— Start —
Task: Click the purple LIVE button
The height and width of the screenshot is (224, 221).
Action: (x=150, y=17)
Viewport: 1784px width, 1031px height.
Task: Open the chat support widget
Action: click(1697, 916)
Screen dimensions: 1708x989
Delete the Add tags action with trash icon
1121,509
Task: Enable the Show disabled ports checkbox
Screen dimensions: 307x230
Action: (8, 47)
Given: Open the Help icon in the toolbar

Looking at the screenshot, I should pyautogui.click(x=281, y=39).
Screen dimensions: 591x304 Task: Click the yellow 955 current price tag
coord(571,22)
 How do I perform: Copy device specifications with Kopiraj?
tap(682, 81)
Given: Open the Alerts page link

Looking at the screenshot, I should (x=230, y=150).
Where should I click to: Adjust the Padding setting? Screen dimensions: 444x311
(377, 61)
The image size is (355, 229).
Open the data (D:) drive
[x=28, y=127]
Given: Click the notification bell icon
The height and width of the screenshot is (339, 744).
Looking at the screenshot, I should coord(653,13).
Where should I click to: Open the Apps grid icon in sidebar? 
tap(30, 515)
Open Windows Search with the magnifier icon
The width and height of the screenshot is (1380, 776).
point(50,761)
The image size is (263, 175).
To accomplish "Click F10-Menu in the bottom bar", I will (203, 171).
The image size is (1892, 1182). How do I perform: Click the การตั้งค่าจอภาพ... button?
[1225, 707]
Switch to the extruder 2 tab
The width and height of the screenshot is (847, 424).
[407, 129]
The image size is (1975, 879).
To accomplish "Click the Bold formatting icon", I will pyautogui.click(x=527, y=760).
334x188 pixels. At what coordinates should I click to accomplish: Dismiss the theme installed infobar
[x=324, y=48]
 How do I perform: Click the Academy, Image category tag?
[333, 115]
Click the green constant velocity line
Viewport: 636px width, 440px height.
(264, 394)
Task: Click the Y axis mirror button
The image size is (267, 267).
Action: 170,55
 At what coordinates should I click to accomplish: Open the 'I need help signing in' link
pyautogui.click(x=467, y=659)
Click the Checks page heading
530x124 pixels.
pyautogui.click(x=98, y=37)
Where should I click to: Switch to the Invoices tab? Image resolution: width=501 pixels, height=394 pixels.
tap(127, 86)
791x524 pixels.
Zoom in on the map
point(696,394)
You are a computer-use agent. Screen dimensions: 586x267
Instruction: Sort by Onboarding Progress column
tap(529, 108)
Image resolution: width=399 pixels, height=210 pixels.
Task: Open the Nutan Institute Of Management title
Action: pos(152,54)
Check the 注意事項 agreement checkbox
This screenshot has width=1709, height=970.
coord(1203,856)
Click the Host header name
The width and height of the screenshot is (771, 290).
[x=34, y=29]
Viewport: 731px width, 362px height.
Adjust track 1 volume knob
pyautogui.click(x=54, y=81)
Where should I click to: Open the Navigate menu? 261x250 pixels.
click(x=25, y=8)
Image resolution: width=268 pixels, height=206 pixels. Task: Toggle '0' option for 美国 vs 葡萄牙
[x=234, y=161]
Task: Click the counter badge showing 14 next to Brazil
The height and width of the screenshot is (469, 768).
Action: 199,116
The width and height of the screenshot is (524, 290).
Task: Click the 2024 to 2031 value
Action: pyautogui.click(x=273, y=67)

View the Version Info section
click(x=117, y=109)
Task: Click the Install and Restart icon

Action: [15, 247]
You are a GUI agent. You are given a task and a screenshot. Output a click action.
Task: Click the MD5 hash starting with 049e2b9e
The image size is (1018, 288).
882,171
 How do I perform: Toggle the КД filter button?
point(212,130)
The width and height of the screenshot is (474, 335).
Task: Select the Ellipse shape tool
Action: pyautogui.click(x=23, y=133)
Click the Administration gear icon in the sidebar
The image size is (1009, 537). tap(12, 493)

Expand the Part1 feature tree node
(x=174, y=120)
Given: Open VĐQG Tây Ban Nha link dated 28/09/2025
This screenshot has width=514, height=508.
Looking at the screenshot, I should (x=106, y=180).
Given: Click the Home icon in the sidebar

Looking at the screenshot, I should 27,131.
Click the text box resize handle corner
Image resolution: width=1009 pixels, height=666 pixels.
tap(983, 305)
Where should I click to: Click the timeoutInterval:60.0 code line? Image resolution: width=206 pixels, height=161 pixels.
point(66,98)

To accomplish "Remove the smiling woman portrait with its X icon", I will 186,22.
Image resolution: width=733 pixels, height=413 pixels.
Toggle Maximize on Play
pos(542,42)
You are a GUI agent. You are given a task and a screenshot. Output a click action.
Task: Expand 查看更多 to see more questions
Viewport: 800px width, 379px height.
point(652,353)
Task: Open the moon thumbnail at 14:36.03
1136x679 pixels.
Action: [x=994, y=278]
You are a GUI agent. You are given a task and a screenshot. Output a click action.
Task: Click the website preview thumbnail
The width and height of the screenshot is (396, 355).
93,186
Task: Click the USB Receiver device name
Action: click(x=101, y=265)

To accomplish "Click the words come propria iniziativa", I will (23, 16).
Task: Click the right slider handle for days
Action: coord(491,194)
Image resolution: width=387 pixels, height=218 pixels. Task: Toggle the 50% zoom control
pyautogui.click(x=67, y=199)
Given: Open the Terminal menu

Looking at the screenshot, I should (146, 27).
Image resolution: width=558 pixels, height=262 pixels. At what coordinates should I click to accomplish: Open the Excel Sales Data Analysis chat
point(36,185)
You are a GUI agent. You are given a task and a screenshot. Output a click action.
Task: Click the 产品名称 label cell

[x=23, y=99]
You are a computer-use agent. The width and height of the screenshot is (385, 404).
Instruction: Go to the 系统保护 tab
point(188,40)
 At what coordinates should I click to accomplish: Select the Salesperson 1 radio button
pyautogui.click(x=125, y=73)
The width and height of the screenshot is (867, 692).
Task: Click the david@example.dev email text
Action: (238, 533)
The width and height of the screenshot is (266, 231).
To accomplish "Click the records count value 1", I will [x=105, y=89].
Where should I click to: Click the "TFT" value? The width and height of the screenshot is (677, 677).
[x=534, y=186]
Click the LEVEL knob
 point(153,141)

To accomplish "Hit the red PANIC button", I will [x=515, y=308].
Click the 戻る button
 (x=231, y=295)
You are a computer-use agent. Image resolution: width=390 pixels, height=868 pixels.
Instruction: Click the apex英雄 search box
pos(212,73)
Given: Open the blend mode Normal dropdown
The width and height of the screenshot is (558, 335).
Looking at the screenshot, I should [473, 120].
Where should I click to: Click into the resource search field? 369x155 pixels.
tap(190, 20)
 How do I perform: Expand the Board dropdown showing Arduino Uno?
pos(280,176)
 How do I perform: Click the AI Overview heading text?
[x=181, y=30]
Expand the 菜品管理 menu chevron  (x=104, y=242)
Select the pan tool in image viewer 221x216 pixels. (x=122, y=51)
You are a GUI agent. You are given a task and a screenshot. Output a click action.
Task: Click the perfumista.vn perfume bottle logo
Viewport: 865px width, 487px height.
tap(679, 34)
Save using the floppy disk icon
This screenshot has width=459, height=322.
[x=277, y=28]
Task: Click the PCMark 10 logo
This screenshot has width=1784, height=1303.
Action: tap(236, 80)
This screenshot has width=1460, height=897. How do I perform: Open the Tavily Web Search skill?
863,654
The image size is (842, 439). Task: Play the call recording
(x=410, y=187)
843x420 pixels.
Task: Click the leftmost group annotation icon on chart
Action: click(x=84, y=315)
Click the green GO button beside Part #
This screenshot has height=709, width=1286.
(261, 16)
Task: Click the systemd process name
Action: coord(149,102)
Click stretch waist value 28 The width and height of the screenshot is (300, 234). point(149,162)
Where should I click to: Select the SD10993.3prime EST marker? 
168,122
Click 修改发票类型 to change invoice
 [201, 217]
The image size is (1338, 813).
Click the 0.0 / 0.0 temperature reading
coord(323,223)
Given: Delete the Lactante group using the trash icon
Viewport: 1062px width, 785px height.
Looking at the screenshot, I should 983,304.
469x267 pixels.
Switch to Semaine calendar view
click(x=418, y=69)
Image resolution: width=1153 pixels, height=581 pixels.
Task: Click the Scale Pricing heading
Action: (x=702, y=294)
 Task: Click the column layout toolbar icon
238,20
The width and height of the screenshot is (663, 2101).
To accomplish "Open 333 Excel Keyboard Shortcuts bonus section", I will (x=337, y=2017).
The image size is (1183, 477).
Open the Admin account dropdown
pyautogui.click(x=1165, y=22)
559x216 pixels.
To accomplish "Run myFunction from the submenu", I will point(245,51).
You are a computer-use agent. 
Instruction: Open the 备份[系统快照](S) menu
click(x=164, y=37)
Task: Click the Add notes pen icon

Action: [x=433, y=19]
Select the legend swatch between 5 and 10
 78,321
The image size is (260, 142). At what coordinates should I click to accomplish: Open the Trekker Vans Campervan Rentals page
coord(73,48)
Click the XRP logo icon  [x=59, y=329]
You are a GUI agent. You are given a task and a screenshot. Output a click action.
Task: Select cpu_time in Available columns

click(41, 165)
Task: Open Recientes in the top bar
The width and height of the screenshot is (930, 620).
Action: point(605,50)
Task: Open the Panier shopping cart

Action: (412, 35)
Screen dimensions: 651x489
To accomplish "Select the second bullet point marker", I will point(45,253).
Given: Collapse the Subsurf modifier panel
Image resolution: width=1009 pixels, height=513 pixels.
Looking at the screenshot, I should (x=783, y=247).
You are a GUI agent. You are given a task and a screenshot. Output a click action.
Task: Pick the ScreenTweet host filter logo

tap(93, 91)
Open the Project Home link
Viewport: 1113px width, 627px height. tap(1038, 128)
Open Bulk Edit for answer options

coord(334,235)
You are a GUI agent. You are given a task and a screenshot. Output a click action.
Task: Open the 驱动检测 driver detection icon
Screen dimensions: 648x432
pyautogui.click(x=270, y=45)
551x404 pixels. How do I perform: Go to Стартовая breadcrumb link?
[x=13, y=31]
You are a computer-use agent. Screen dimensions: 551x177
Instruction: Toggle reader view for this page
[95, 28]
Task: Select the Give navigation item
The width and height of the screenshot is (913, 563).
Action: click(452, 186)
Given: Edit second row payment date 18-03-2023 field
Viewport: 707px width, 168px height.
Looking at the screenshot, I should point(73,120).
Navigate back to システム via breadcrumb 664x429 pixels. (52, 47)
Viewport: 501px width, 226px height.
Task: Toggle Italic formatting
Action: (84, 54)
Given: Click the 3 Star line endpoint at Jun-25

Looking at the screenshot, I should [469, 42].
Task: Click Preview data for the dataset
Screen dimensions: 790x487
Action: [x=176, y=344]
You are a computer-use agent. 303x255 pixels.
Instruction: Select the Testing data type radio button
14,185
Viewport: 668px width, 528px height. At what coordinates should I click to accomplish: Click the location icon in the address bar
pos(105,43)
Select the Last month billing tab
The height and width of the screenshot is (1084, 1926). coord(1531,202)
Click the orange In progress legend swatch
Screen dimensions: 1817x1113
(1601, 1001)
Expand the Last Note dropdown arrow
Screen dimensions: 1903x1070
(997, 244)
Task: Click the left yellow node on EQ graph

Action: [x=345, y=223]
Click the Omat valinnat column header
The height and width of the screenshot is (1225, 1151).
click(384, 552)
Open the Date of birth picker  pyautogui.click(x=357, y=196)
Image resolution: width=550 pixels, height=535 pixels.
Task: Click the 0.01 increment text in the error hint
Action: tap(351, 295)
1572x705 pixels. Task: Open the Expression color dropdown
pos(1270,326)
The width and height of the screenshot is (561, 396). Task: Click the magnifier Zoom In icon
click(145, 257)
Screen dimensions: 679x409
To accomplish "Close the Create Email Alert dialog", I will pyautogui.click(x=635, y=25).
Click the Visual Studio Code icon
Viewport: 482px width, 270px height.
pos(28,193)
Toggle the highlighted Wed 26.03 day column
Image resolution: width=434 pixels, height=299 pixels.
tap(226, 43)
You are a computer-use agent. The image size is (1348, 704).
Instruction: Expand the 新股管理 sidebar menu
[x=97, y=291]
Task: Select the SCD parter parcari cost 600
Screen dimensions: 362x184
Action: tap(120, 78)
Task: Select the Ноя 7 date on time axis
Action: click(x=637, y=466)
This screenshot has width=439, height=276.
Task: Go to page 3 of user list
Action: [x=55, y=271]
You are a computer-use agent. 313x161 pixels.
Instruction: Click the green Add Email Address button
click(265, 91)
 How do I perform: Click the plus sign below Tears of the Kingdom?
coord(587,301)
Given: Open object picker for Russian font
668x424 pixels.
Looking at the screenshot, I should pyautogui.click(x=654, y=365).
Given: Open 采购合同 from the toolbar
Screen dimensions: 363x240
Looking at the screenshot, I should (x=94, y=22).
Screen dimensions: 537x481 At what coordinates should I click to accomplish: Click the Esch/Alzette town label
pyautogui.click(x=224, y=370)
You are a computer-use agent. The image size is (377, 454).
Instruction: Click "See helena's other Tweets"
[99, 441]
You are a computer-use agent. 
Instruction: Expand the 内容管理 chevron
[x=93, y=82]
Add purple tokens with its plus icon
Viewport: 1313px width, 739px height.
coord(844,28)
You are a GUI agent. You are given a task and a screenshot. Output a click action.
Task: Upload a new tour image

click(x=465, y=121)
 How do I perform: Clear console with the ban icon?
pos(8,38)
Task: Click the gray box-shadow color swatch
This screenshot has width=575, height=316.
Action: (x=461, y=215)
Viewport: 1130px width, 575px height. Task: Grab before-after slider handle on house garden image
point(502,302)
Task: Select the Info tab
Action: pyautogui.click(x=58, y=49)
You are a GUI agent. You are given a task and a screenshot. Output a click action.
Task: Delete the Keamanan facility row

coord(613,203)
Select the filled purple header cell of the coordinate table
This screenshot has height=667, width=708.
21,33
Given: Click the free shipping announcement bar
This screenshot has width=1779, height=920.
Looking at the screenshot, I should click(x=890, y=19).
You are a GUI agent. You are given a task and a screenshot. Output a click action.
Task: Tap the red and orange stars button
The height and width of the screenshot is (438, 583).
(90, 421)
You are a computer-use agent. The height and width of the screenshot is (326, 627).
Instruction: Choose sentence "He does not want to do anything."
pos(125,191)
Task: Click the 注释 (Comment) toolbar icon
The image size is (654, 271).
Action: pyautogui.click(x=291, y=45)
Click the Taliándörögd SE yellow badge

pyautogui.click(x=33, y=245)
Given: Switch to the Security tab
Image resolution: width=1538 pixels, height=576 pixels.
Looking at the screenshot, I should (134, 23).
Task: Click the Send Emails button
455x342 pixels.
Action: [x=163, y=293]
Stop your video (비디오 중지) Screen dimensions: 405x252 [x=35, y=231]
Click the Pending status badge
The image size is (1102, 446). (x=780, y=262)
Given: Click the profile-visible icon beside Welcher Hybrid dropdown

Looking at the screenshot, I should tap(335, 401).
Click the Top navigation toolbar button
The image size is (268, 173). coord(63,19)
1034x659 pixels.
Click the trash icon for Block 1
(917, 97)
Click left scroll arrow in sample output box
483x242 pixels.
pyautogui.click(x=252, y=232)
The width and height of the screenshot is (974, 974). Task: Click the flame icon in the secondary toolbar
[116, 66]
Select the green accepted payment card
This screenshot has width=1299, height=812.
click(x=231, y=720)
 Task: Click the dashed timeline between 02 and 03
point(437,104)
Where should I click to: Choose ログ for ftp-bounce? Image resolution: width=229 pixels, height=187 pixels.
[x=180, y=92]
— End —
> [WHAT THE TASK REQUIRES] Retype the lines above word for word, beginning at the line that contains "View the Version Info section" and stopping after the line that contains "tap(983, 305)".

> [RESULT OF THIS TASK]
View the Version Info section
click(x=117, y=109)
Task: Click the Install and Restart icon

Action: [15, 247]
You are a GUI agent. You are given a task and a screenshot. Output a click action.
Task: Click the MD5 hash starting with 049e2b9e
The image size is (1018, 288).
882,171
 How do I perform: Toggle the КД filter button?
point(212,130)
The width and height of the screenshot is (474, 335).
Task: Select the Ellipse shape tool
Action: pyautogui.click(x=23, y=133)
Click the Administration gear icon in the sidebar
The image size is (1009, 537). tap(12, 493)

Expand the Part1 feature tree node
(x=174, y=120)
Given: Open VĐQG Tây Ban Nha link dated 28/09/2025
This screenshot has width=514, height=508.
Looking at the screenshot, I should (x=106, y=180).
Given: Click the Home icon in the sidebar

Looking at the screenshot, I should 27,131.
Click the text box resize handle corner
Image resolution: width=1009 pixels, height=666 pixels.
tap(983, 305)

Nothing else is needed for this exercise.